Boost logo

Boost :

From: Edward Diener (eddielee_at_[hidden])
Date: 2002-10-24 10:38:24


"Andrei Alexandrescu" <andrewalex_at_[hidden]> wrote in message
news:ap82ge$57d$1_at_main.gmane.org...
> "Edward Diener" <eddielee_at_[hidden]> wrote in message
> news:ap7uqk$ndn$1_at_main.gmane.org...
> > I would suggest that you ask Dr. John Maddock who wrote it further about
> its
> > design.
>
> Well it's implied that questions on this forum are directed to everybody.

Of course. It's just that the designer of the library knows it best even if
others have looked at it also.

>
> >I am not the designer although I have used it successfully in my own
> > Regular Expression Component Library (
> > http://www.tropicsoft.com/Components/RegularExpression) . Much of the
> > underlying Regex++ functionality exists in a library because
instantiating
> > such code via templates each and every time would really lead to code
> bloat.
> > At least a library allows one to fold common code together.
>
> I'm not sure I understand. What would "each and every time" mean. Wouldn't
> the linker eliminate duplicate functions, if any?

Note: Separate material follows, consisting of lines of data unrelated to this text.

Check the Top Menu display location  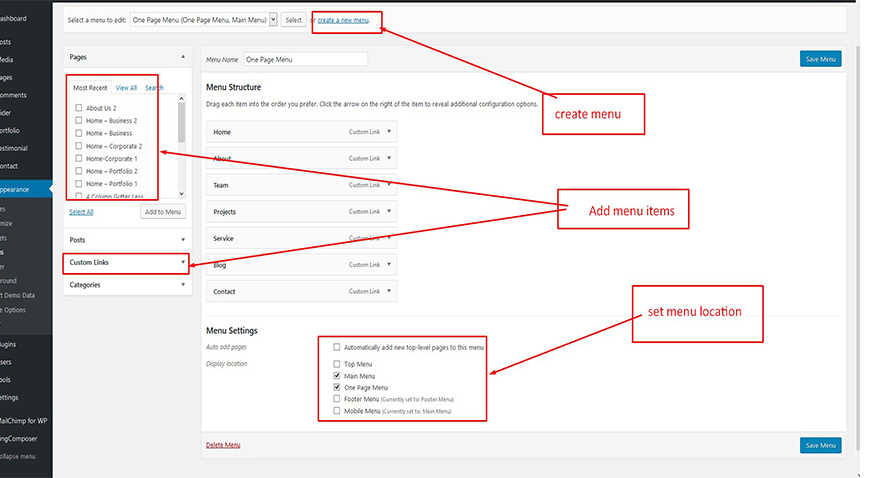pos(337,364)
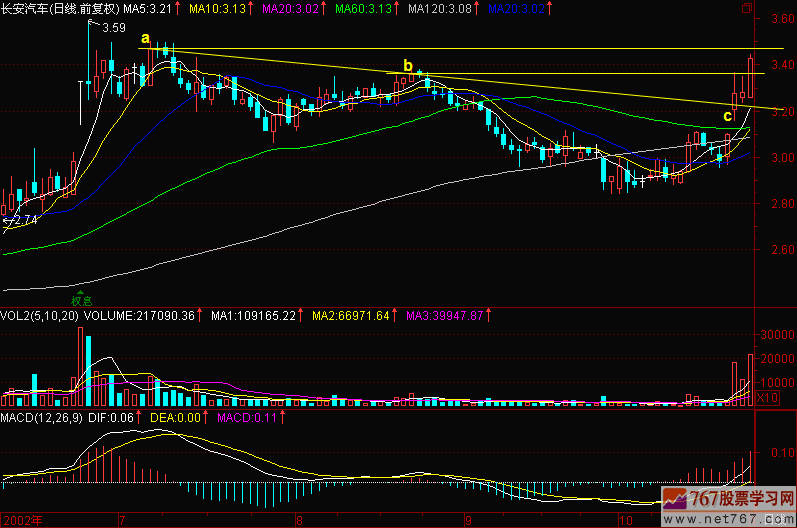Click the magenta MA20:3.02 color label

295,8
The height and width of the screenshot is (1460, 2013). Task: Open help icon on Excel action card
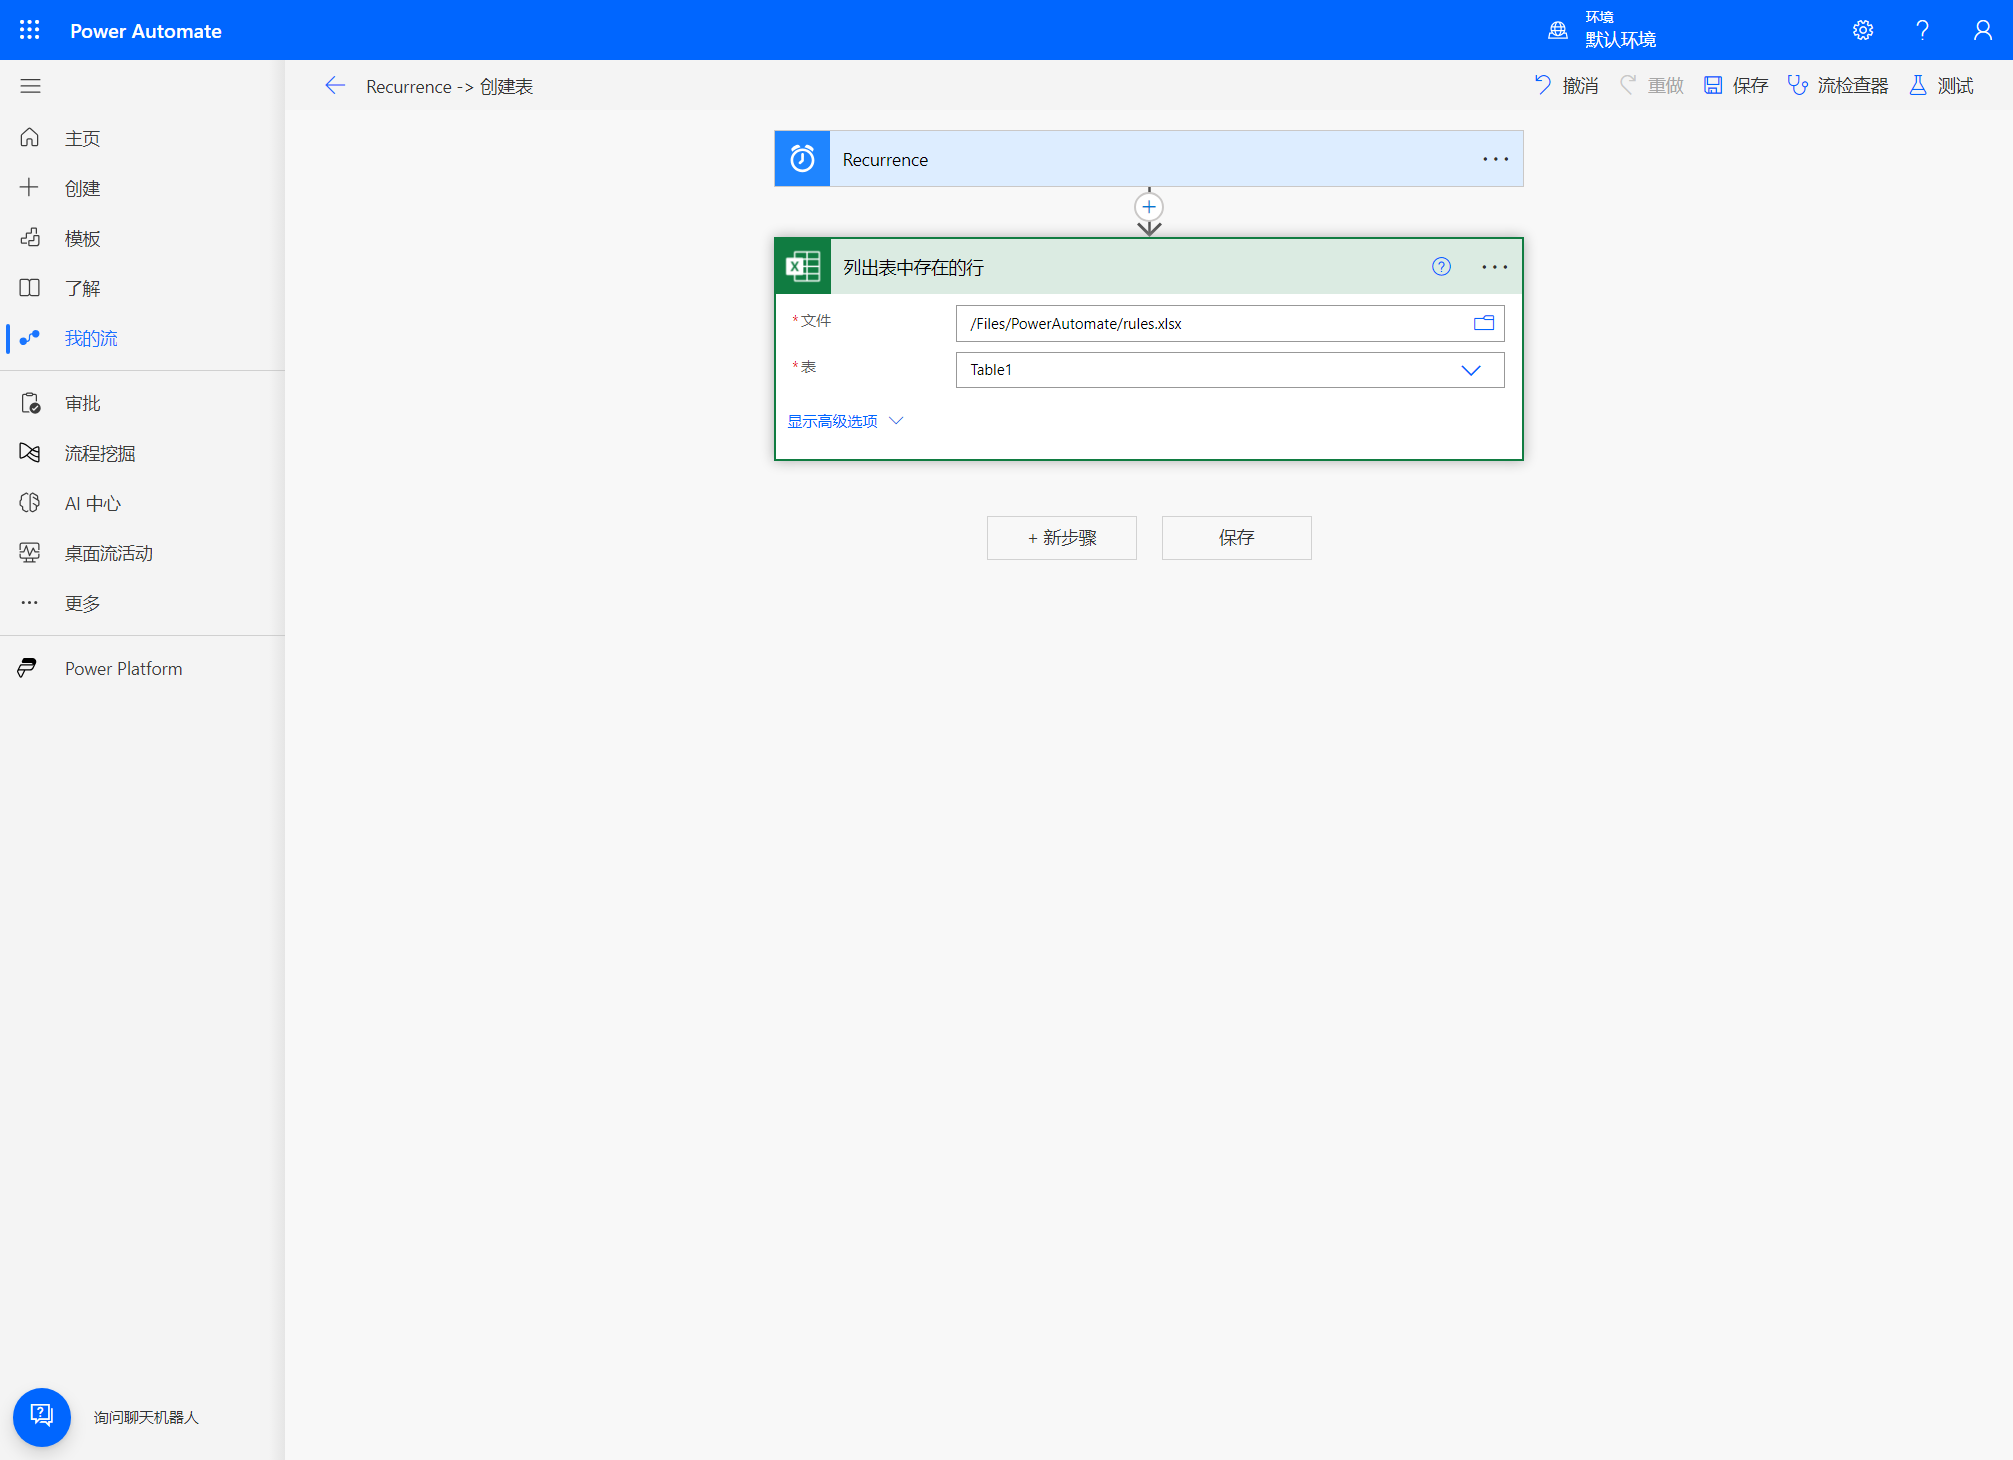(x=1441, y=266)
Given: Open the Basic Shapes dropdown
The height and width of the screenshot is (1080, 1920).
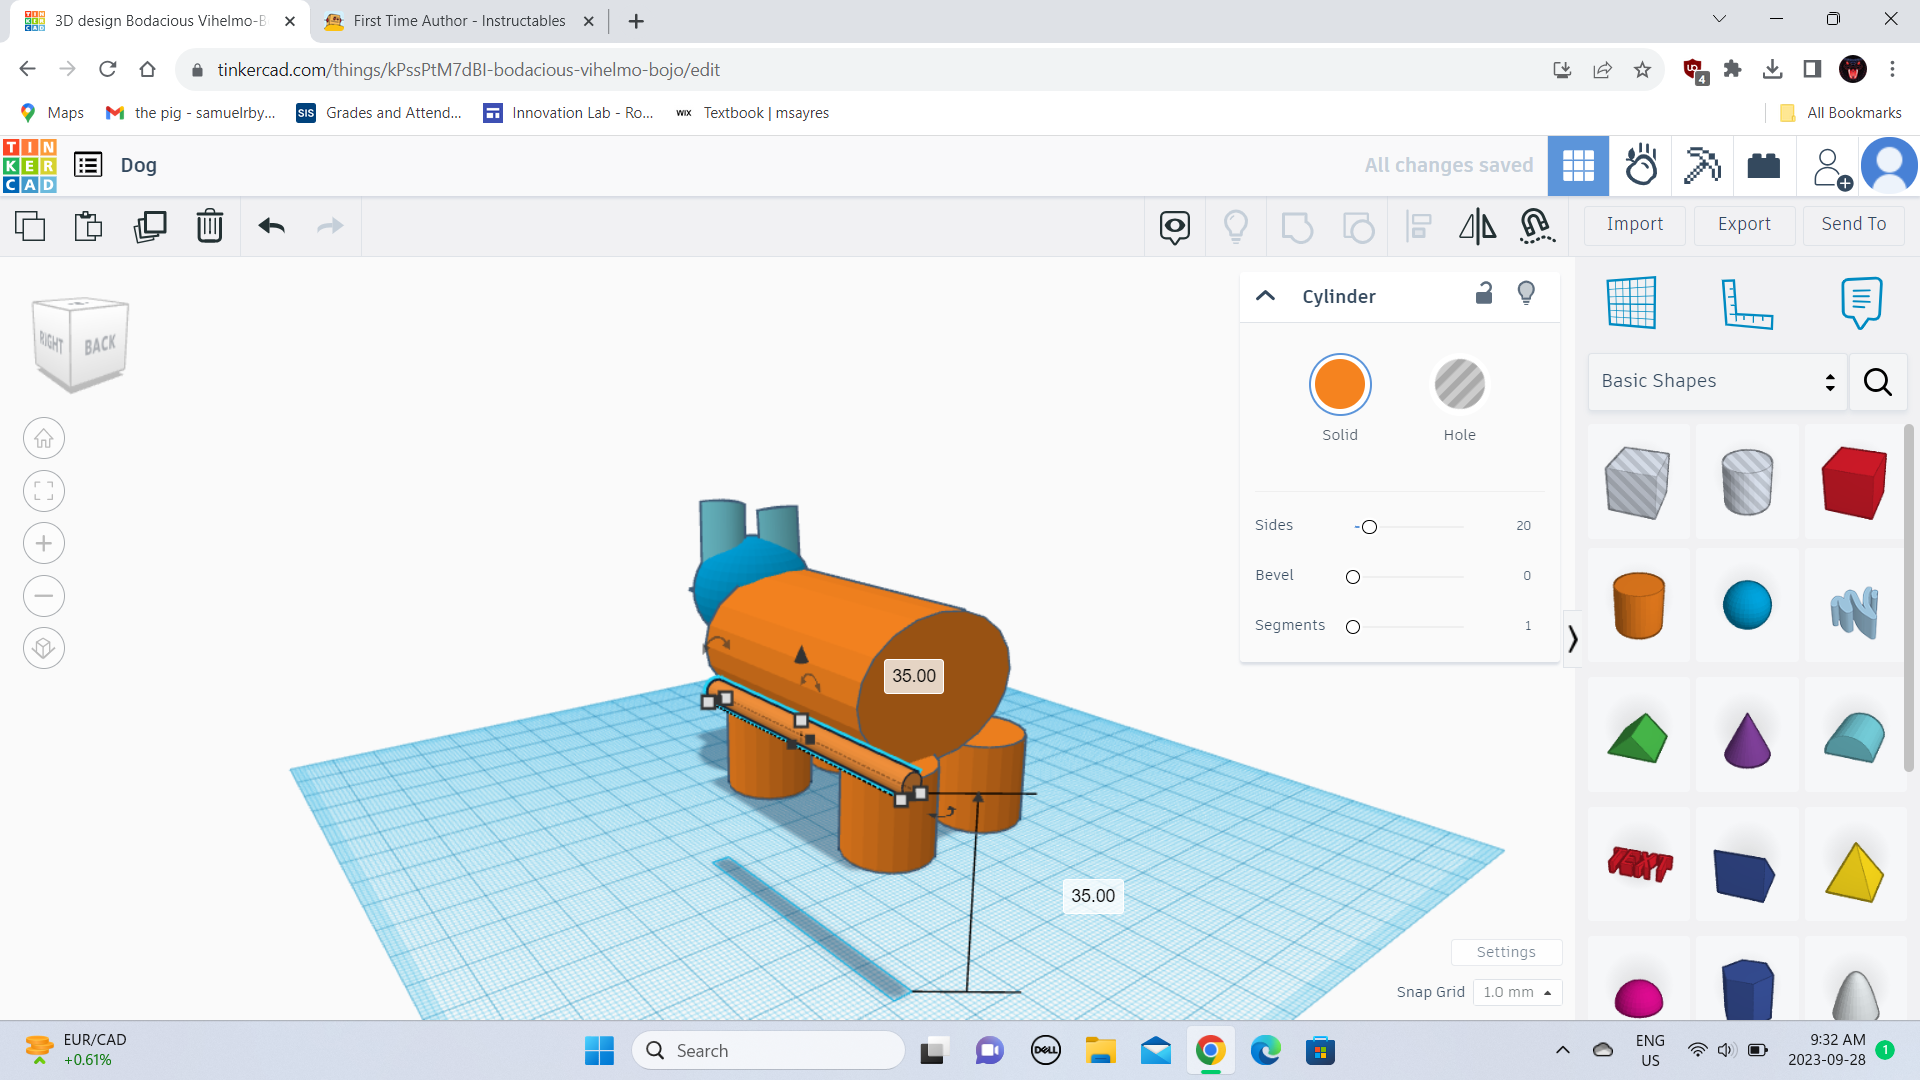Looking at the screenshot, I should click(1717, 381).
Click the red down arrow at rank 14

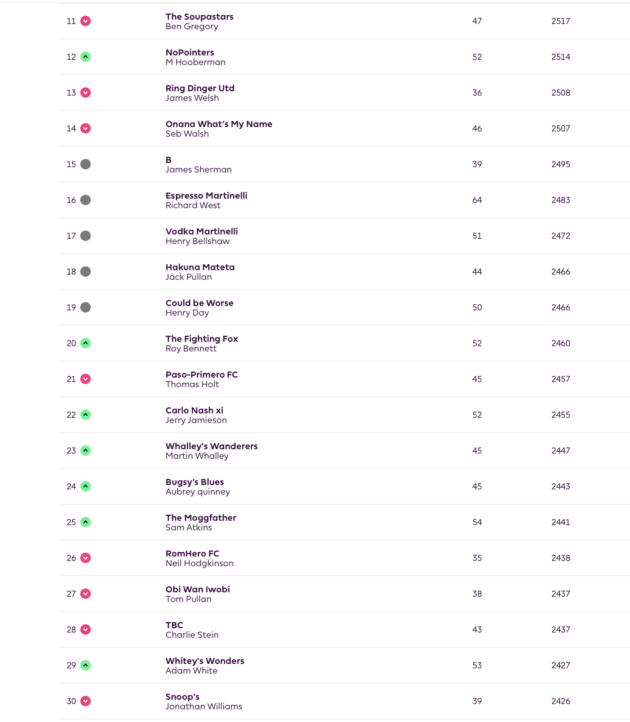pyautogui.click(x=86, y=128)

Yes, it should. I was referring to the fact that a design might include
non-templated common code which all instantiations might need to use. Having
to create templated code to support such common code does not seem to me a
good design strategy just because C++ templates are considered the thing to
do for all occasions. So common code gets put in a library. In the case of a
shared library ( DLL under Windows ) that shared library gets distributed
with the module. It's possible that this is the wrong design for a
particular situation and a fully-templated design is better but that is a
matter to be decided on for each situation.

>
> > > cvs.exe: 239 KB
> > > efaxview.exe (fax viewer): 337 KB
> > > kazaa.exe: 2,258 KB
> > > msmsgs.exe (MS Messenger): 1,477 KB
> > > stocks.exe (Medved QuoteTracker): 4,642 KB
> > > wincvs.exe: 733 KB
> > >
> > > I believe I compressed some or all of these programs with upx, but if
> you
> > > double the numbers, my point stays the same.
> > >
> > > Consider a 3 MB executable, would that be enough? If what my program
> does
> > is
> > > ***all about*** regular expressions, ok, I grudgingly agree on having
a
> > > regex engine add 17% size to it.
> > >
> > > If that program has only incidental use for regular expressions (as
> might
> > be
> > > the case with either of the above programs), such as validating some
> user
> > > input or parsing some protocol or parsing some file format, then no
way
> > > we're talking about "pretty small". No way.
> >
> > I guess I don't understand the issue regarding size per se. Unless one
is
> > programming embedded systems nowadays it practically doesn't seem to
> matter.
> > Of course I understand designing something well so that extraneous code
or
> > code duplication doesn't occur, and I enjoy as much as the next
programmer
> > designing something elegant, creative, and beautiful. But just as in a
> more
> > well known area, size matters much less than people think and creativity
> is
> > what counts.
>
> Nowadays speed depends on size because of the increasing gap between
> processor and memory and the crucial importance of cache. Second, download
> duration is a factor with many applications.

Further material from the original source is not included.